In June, experts with the Urban Land Institute presented Clearwater with a large number of recommendations for its downtown.

JIM DAMASKE | Times

In June, experts with the Urban Land Institute presented Clearwater with a large number of recommendations for its downtown.

CLEARWATER

The job of reviving downtown Clearwater is so big that it's hard to know where to start.

It has now been five months since a panel of outside experts with the Urban Land Institute presented the city with a slew of far-reaching recommendations for its downtown.

That time lag has downtown boosters champing at the bit to get things going in the moribund district.

"The Urban Land Institute, a global organization some 32,000 strong, has spoken. They've laid out comprehensive recommendations, and this is not the time to delay," said Bill Sturtevant, chairman of the Clearwater Downtown Partnership. "Many in the private sector are on board to assist and participate in the process wherever they can."

But since the hired experts offered so many suggestions to consider, city staffers have only recently produced a roster of 48 separate "action items," prompting elected officials to begin picking priorities from among them.

Speaking at a recent public meeting on the ULI's recommendations, Mayor George Cretekos counseled patience.

"There a lot of people who wish we had a magic wand.
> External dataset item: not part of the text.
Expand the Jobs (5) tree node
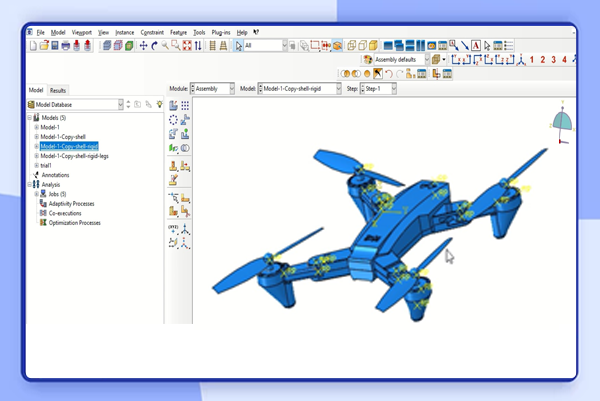The width and height of the screenshot is (600, 401). (x=38, y=194)
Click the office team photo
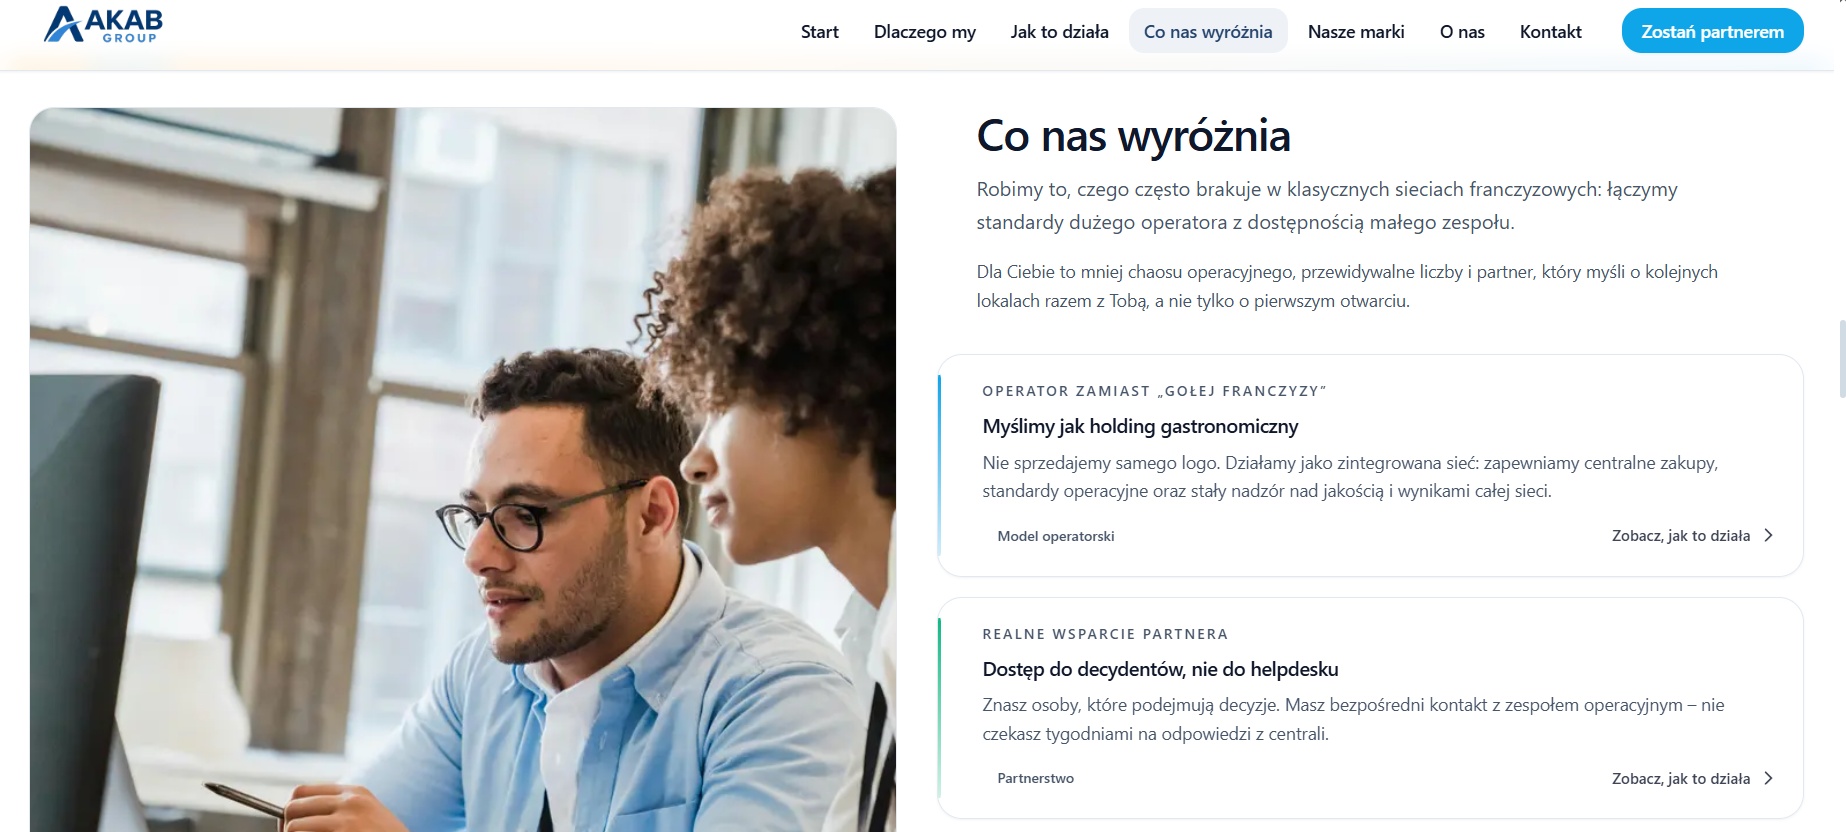The width and height of the screenshot is (1846, 832). (463, 470)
Unfortunately, that doesn't happen when you're not at Hogwarts," he said, noting that Vice Mayor Doreen Hock-DiPolito had brought a wand from Diagon Alley, the new Harry Potter-themed expansion at Orlando's Universal Studios.
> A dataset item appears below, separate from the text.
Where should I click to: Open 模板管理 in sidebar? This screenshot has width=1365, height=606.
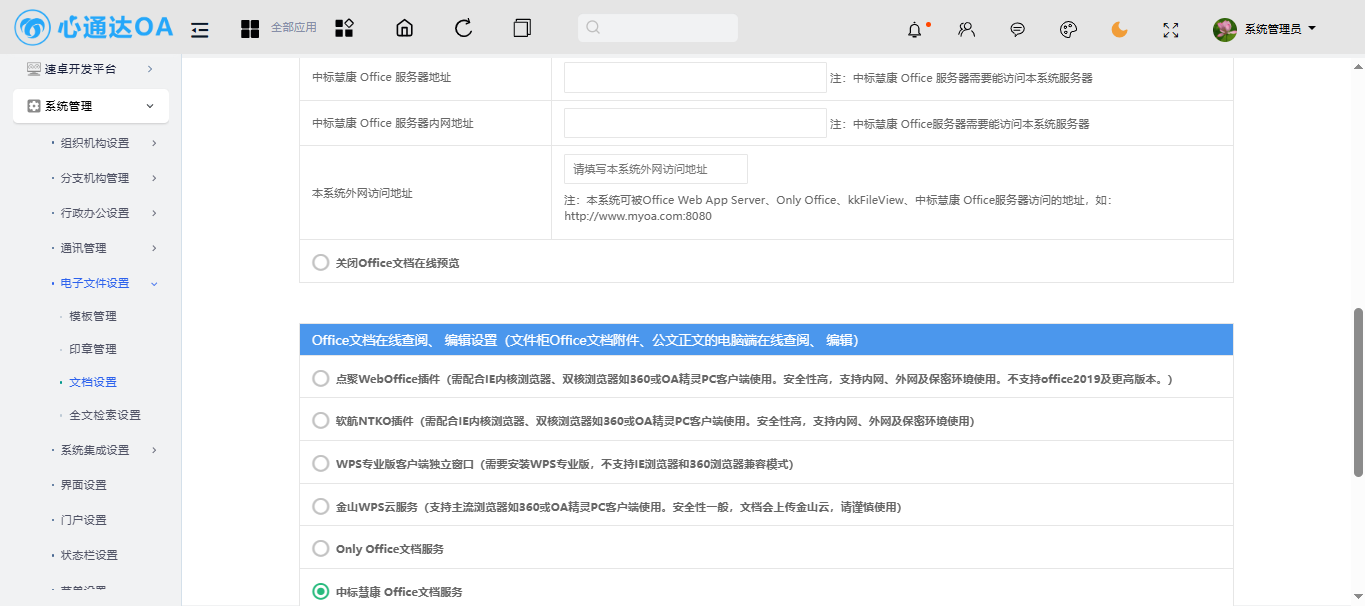(93, 316)
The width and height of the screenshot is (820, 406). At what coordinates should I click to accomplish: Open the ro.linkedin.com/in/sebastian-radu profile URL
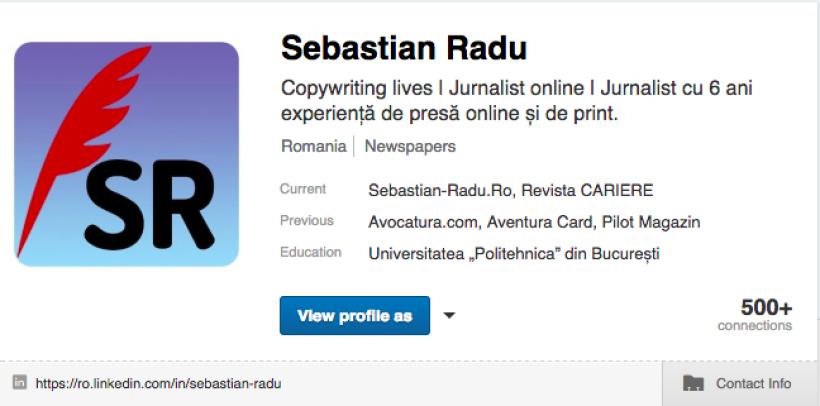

Here are some of the most significant things that city leaders are talking about for Clearwater's downtown:

Real estate: The city plans to more aggressively market the district's potential for further real estate development.

Workers will break ground soon on 255 apartments at Prospect Lake on the downtown core's eastern end. Beyond that, the ULI experts estimated the downtown market has capacity for 400-600 more apartments and 150-250 more condominiums.

"We need to create a downtown that's for and of the residents," said Assistant City Manager Rod Irwin. "It can't simply be an appendage of a wildly successful beach."

Boating culture: The experts recommended boosting services for boaters on downtown's waterfront.

Bearing that in mind, City Council members are interested in a developer's proposal to construct a new high-and-dry marina near the Seminole Boat Ramp on the northern edge of downtown. However, residents of the surrounding Old Clearwater Bay neighborhood are voicing opposition.

Business incubator: Hundreds of employees work at nearly two dozen tech firms around the downtown district. The city has long expressed support for the creation of a business incubator program for tech startups that are willing to locate downtown. Some in the private sector are working on this.

A master plan: The ULI told Clearwater to create a comprehensive master plan for downtown.

Some residents are urging city officials to get started on this. But council members are reluctant because they don't yet know the answer to a huge question — whether the Clearwater Marine Aquarium will really relocate to a larger new facility downtown. That would be a major change that would bring more Clearwater Beach tourists to the district.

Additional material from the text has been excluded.